“ŞEY” NAME
Ad soylu, Arapça’dan dilimize konuk ettiğimiz sözcüktür başlığımız. Belirsizlikler deryasında balık olup yüzgeç sallayalım. Şairlerin dilinden, gönlünden kopan dizeler insanın içinde bir “şey”leri hareket ettiriyor. Madde , eşya, boyutunu aşıp; söz,olay ve eylem boyutunda yüzelim. Kendimizi arayalım.
S.ERBAŞ’ın sözüyle;”Bunalıyoruz çocuk bunalıyoruz/ Biçim veremediğimiz şeylerin/ Biçimini alıyoruz.” Sizlere anlamlı gelmiyor mu? Aklımızı erdiremediğimiz , ifade etmekte zorlandığımız,tanımlamasını yapamadığımızda, bizim yardımımıza koşan sözcük nedir? Üç sesli, sıkılı dişlerimizin arasından akan,su şırıltısı, ağzımızı uzun ince açıp, çenemizi açıp kapatarak,”y” layarak seslendirdiğimiz, o sözcük dilimizde can kurtaran simidi görevini görür. Tıkandığımızda sıkıldığımızda önümüzü açar. Kendi enginliğimizi, sığlığımızı ele veren kilit kavramlardan biridir.

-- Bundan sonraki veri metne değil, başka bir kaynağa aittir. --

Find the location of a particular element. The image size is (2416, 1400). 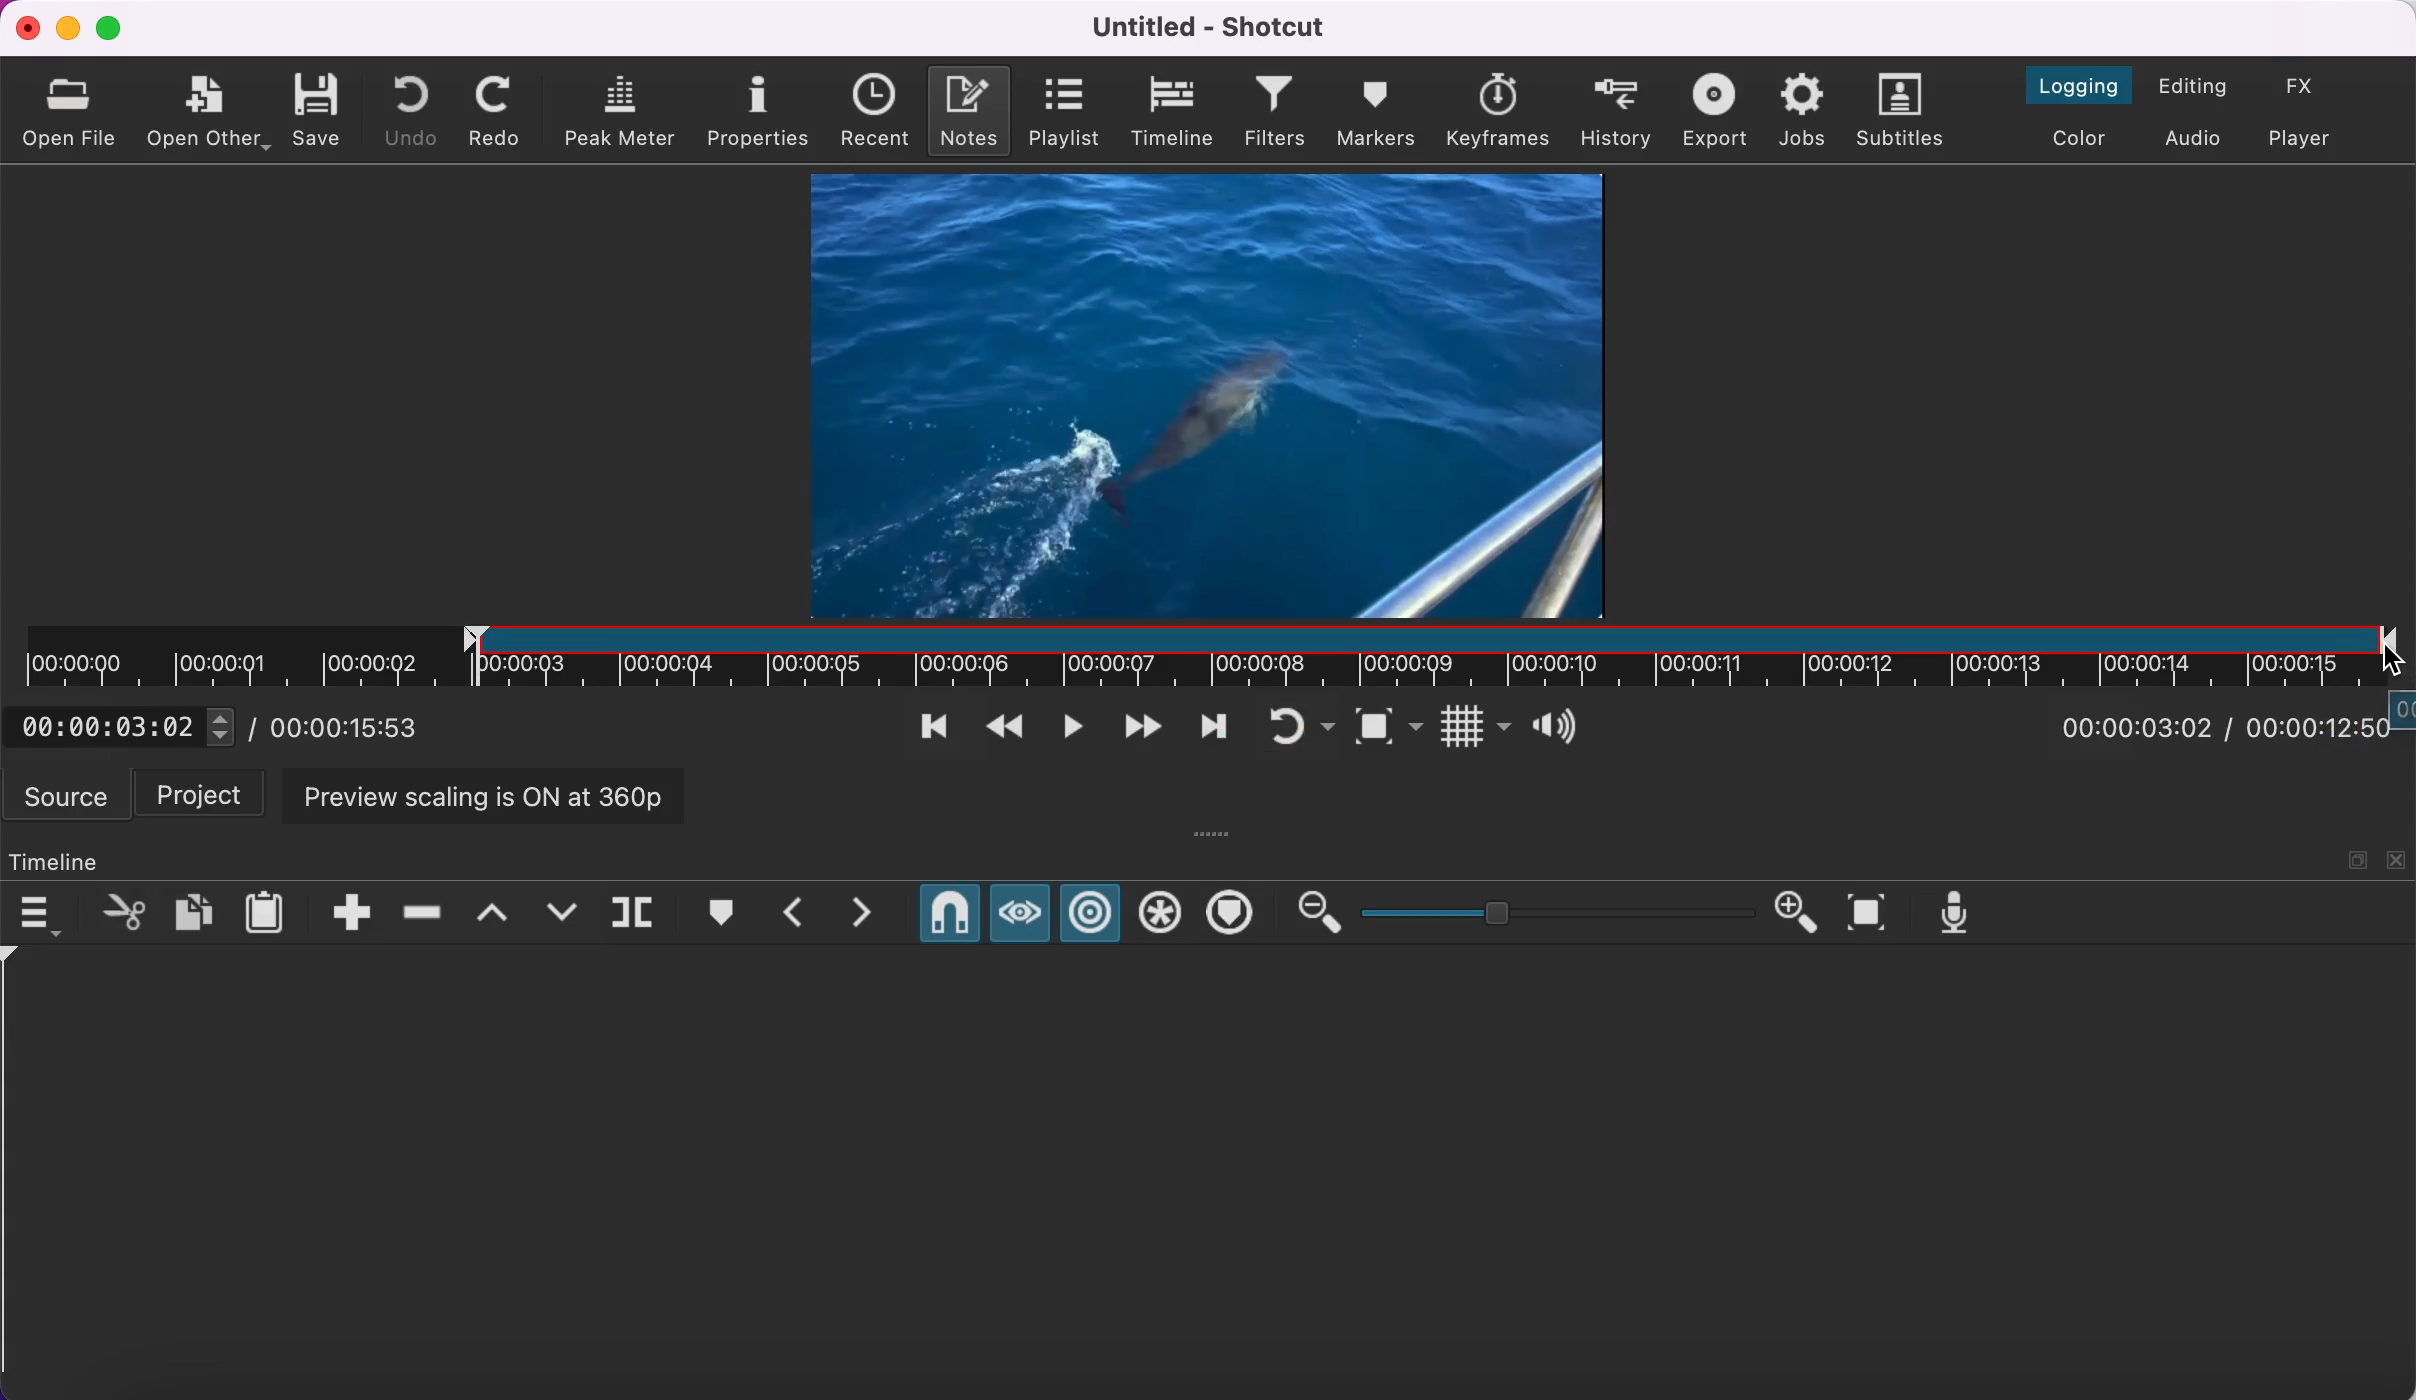

subtitles is located at coordinates (1907, 111).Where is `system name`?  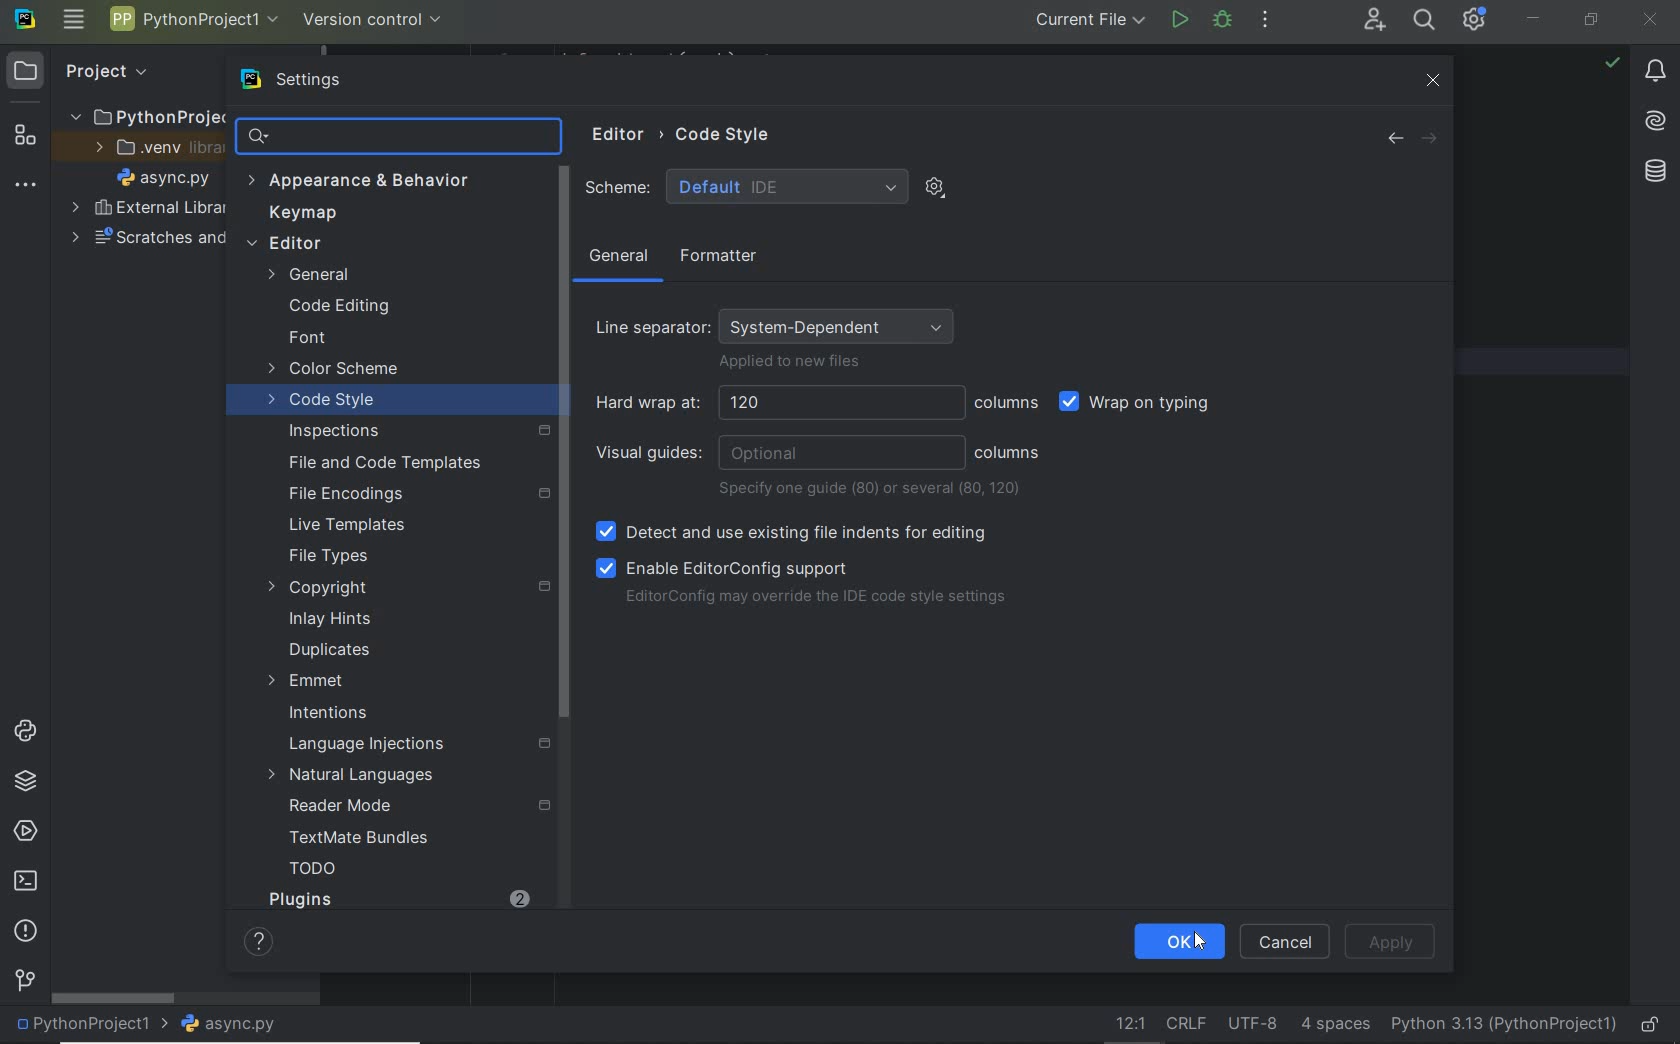
system name is located at coordinates (25, 23).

Zaman içinde kültür ve sanat etkinliklerimizde; bir biçim olarak, güncel olayları hiciv etmekte kullanıldığını biliyoruz. Sözgelimi; “Ferhangi Şeyler.”,” Şeyini Şettiğimin Şeyi” gibi Afişe edilmiş kavramlarda işlenen konuların özünden sapmadan, başliğa bakıp, burun kıvırmak aman sendecilik kolaylığına düşmeden Kavramların içini dolduran düşüncelerde dolaşmak insana ayrı bir zenginlik katar. Sözcüklerin öz anlamları yerine yoz anlamlarıyla anlaşmaya kalkmak yanlışlığına düşülmemelidir.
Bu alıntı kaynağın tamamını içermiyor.